Il faut d’abord comprendre que des millions de personnes vont être les victimes de ces coupes drastiques de l’aide internationale. La disparition de programmes de lutte contre la tuberculose, le VIH ou encore la malnutrition ne peuvent qu’engendrer la mort et accroître les inégalités. Car c’est bien ce qu’essayait de résorber la coopération internationale, une brèche devenue de plus en plus grande entre les plus riches et une masse, pourtant majoritaire, qui tente de survivre au quotidien. Dans la lutte contre l’épidémie de sida, l’assèchement des financements américains « pourrait annuler vingt années de progrès, entraînant plus de 10 millions de cas supplémentaires et 3 millions de décès liés au VIH, soit trois fois plus que 2024 », a prévenu, fin mars, Tedros Adhanom Ghebreyesus, le directeur de l’Organisation Mondiale de la Santé. Par ailleurs, l’aide extérieure continue de financer le tiers des budgets de la santé en Afrique. Il ne s’agit que de quelques exemples qui mettent en exergue l’irrationalité qui caractérise ces décisions. Il serait simpliste de penser que les épidémies, le réchauffement global, les famines soient des préoccupations qui s’arrêtent aux frontières des pays.

À cela s’ajoute, une possible vague de fermeture d’ONG (Organisations Non Gouvernementales).

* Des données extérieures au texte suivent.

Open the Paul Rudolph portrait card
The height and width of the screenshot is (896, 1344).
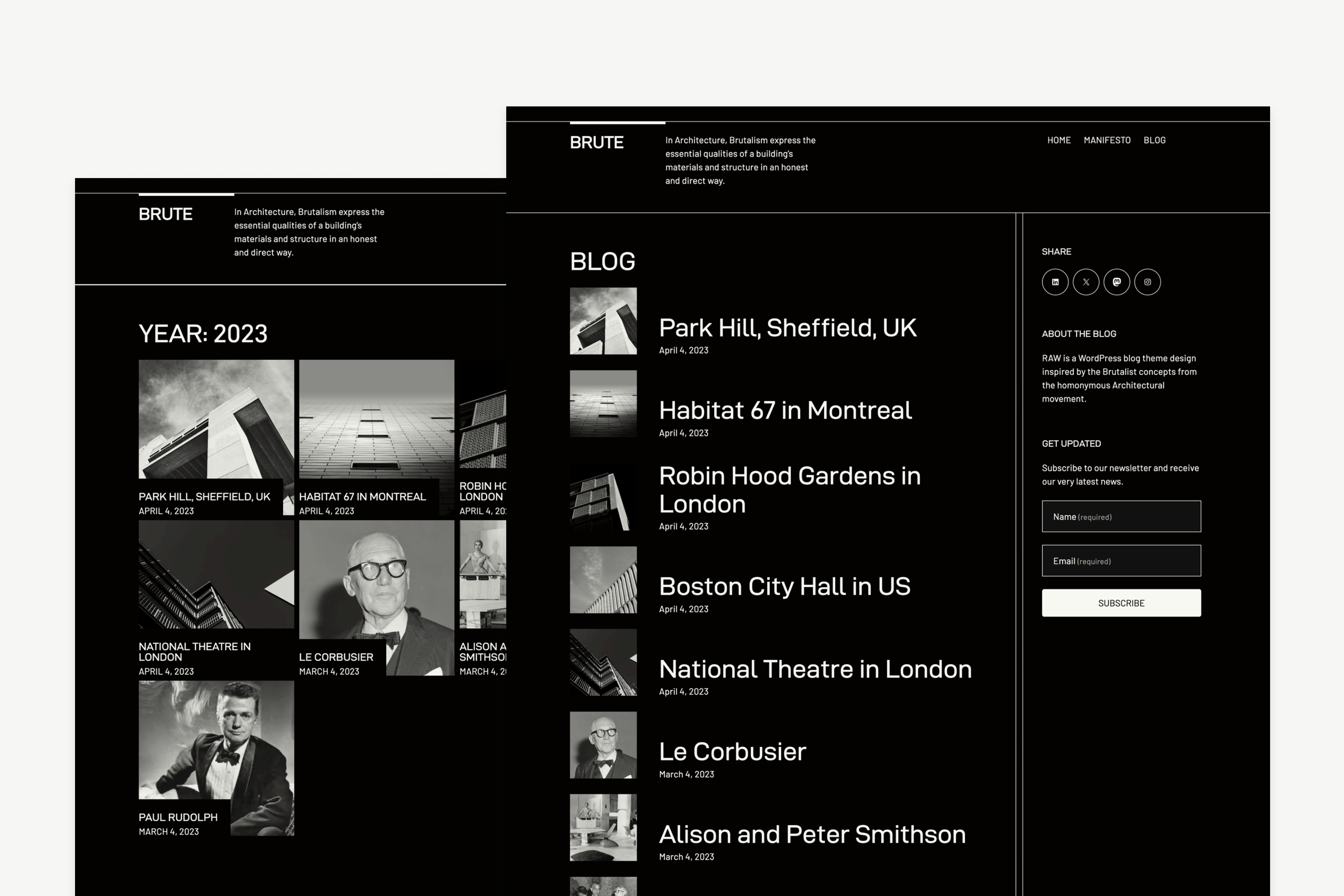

Ces organisations qui constituent un maillon essentiel dans la réalisation des objectifs du développement durable, mais aussi dans l’assistance humanitaire, n’ont plus vraiment le vent en poupe face aux démagogues en tout genre. Certaines ont déjà dû licencier leurs collaborateurs et mettre à l’arrêt plusieurs projets. Non seulement elles ne pourront plus palier aux déficiences de certains acteurs publics, mais leur rôle de contre-pouvoirs indépendants de l’État et du marché, pourtant essentiel au bon fonctionnement d’une démocratie, se réduira comme une peau de chagrin. À moins que cette cure d’austérité n’ait pour seule finalité de ne conserver que quelques ONG dociles réduites à de simples « prestataires de services ». En fragilisant la société civile, pierre angulaire de la démocratie,
plutôt que de la renforcer, dans un contexte où celle-ci est attaquée de toutes parts, les gouvernements montrent leur vrai visage : celui du calcul perfide, de l’égoïsme et de l’intolérance. La troisième, et dernière sentence, est celle de l’uniformisation des valeurs et modes de pensée. Dans ce cas précis, elle concerne un gouvernement américain qui voudrait nous faire croire que nous vivons dans un monde où la diversité n’existe pas. Cependant, permettre la diversité de vues, d’être et d’arguments est une condition sine qua non pour une politique à la hauteur des défis et qui répond aux besoins de la population dans sa globalité. Une société ne peut répondre à ses maux que si ses membres peuvent participer à un large débat public garantissant la prise en compte des perspectives de chacun.

Cette triple peine pourrait s’appliquer au projet « d’accès à la santé pour les personnes en mobilité » de Médecins du Monde que je coordonne au Mexique. En effet, la fin abrupte du contrat qui nous liait à une agence du département d’État américain met en péril la prise en charge médicale et psychologique de milliers de migrants. En 2024 c’est quasiment 7000 personnes que nous avions pu soigner grâce à ce financement. Aujourd’hui, nous travaillons dans l’urgence pour trouver des alternatives, sinon nous laisserons sur le bord de la route des milliers de personnes qui ont commis comme seul « délit » de « rêver d’une vie meilleure ». Avec la fin de ce projet, c’est une dizaine de professionnels de la santé, convaincus et engagés, qui pourraient se retrouver sur le carreau. Loin des images d’Épinal et du romantisme qui a pu se construire autour du travailleur humanitaire, la réalité est autre, et les conditions de travail sont rudes et éprouvantes. Enfin, avec la fin de ce financement, c’est aussi une voix dans le débat le public qui disparaitra, car Médecins du Monde ne soigne pas seulement des personnes, elle soigne aussi l’injustice.